Gerçekçi olmak, hedeflerimizin ulaşılabilirliği için önemlidir. Örneğin, sigarayı bırakmak isteyen birinin, bir günde bu alışkanlığından vazgeçmesini beklemek gerçekçi olmayacaktır. Bunun yerine kişi kendine aşamalı süreçler koyabilir, iki günde bir sigara içmek ve gittikçe bu içmeme aralığını arttırmak gibi. Uzun vadeli hedefleri zamana yaymak, daha yönetilebilir hedeflere bölmek faydalı olacak, başarma hissini daha sık ve kısa sürede hissetmek, kişinin hedefine daha sağlıklı ulaşmasını sağlayacaktır. 


O an yalnızca bir hedefe odaklanmak, değişimdeki başarı oranını artıracaktır.
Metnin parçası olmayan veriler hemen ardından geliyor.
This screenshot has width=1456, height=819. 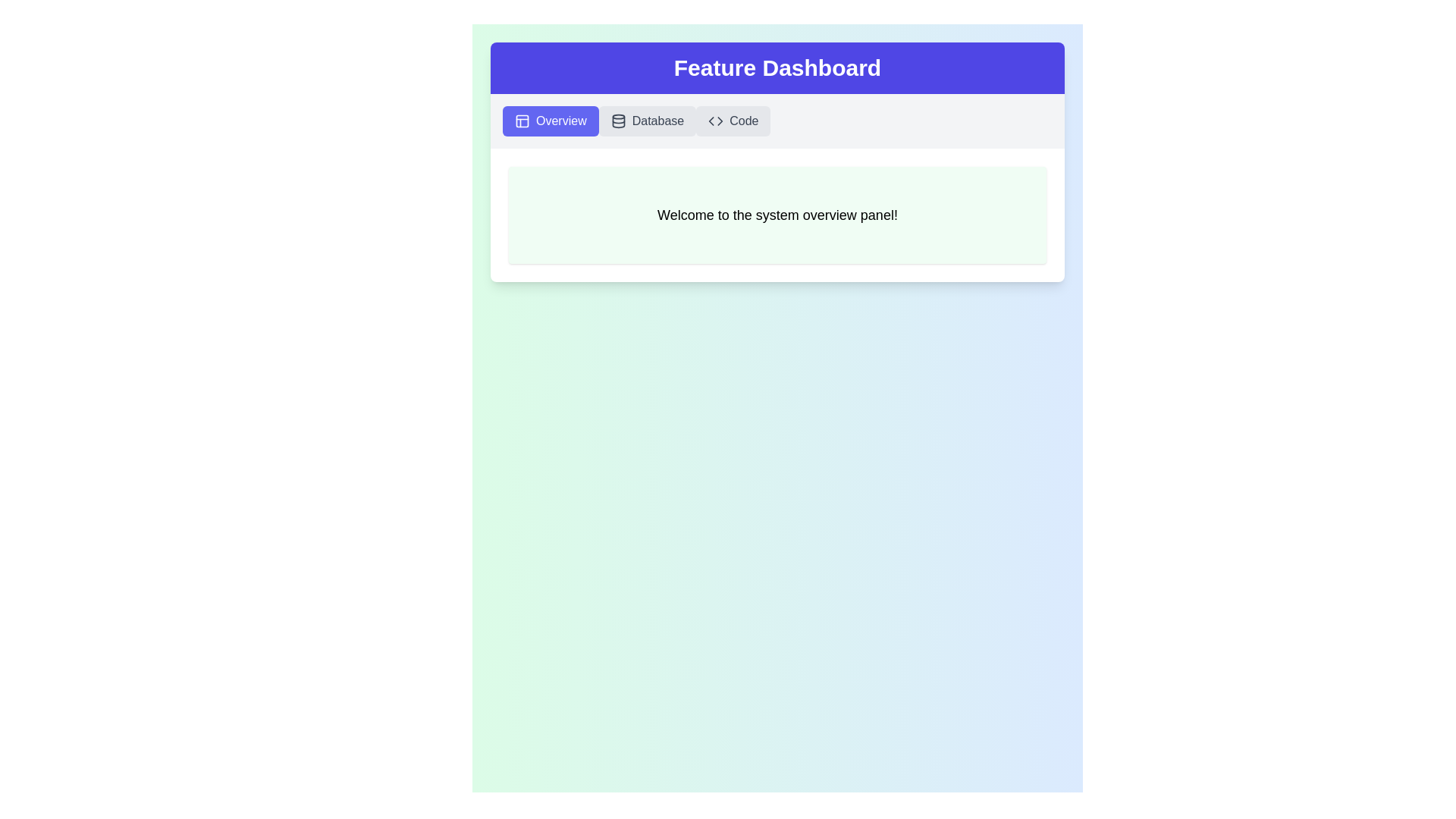 I want to click on decorative SVG icon located in the navigation header area labeled 'Code', which is positioned to the right of a triangle shape, so click(x=720, y=120).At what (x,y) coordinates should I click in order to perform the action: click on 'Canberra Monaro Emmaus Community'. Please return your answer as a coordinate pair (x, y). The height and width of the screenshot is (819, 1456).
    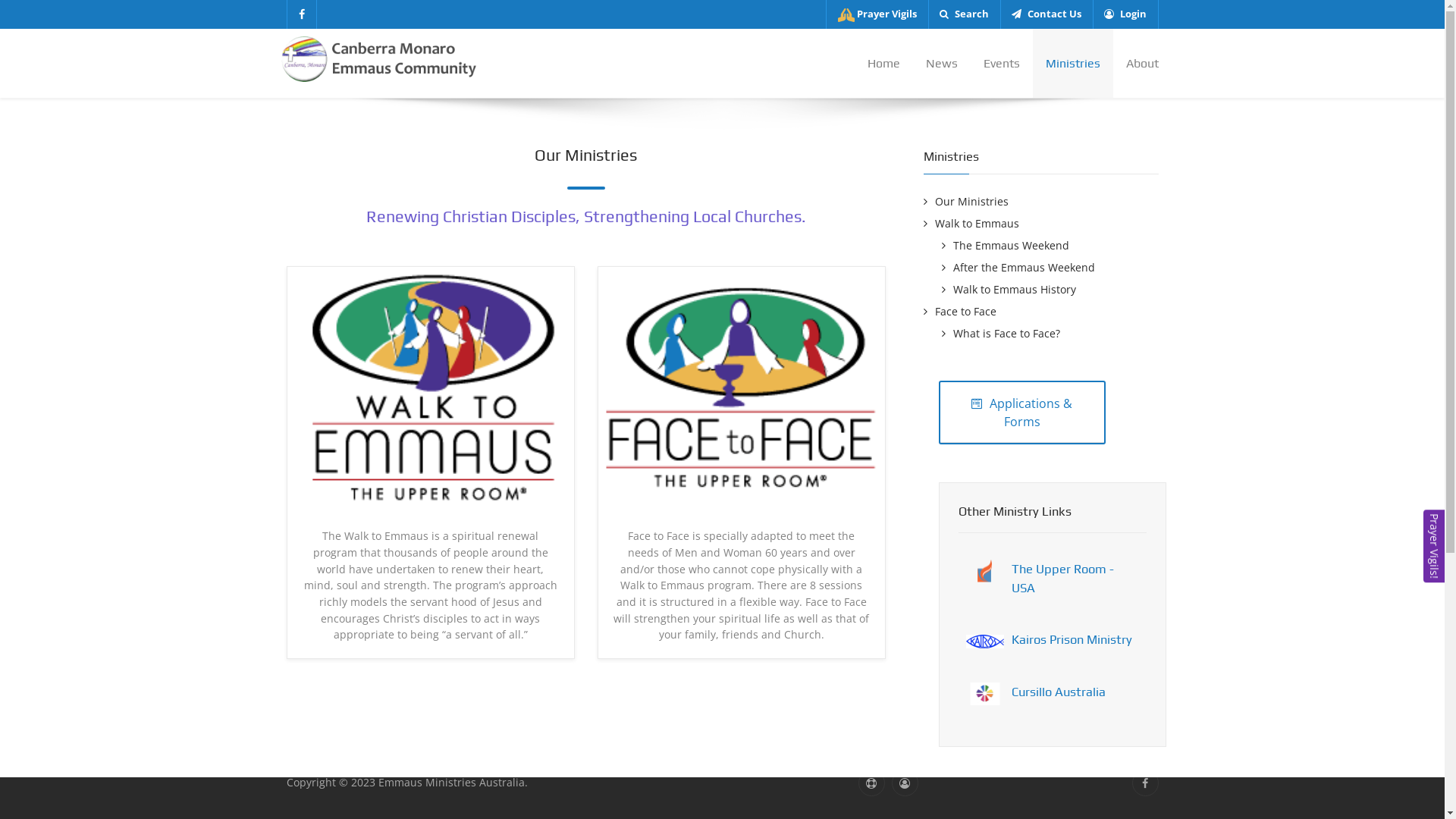
    Looking at the image, I should click on (381, 57).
Hedeflerimizin başarısızlıkla sonuçlanmasının bir diğer nedeni, çok fazla planı eş zamanlı gerçekleştirmek istememizdir. Her şeyi aynı anda değiştirmeye çalışmak, bizi ruhen ve bedenen yorarken, hedeflere odaklanmayı da zorlaştıracaktır.

 

Kararlarınızı birlikte gerçekleştireceğiniz bir ortak bulmak, hedefinize bağlı kalma ihtimalinizi artıracaktır. Örneğin, insanların bir spor salonuna arkadaşları ile birlikte kayıt olmak istemeleri tesadüf değildir. İş birliği yapmak, iyi hissettirmenin yanı sıra, birine karşı sorumlu olmayı da gerektirdiğinden, hedef düşünceyi eyleme dökmeyi de kolaylaştıracaktır.


Süreç içerisindeki aksamalara ve gecikmelere takılmayın. Diyet esnasında yediğimiz bir çikolata veya bir gün aksatmış olduğumuz spor, hevesimizi kırmamalıdır. Aldığımız kararlarda yaşadığımız aksaklıklar değişimin ve öğrenme sürecinin bir parçasıdır. Hayatımıza yerleşmiş olan davranışları değiştirmek kolay bir süreç değildir. Bunun için kendimize suçlamamalı, zaman tanımalı ve kararlı olmalıyız. 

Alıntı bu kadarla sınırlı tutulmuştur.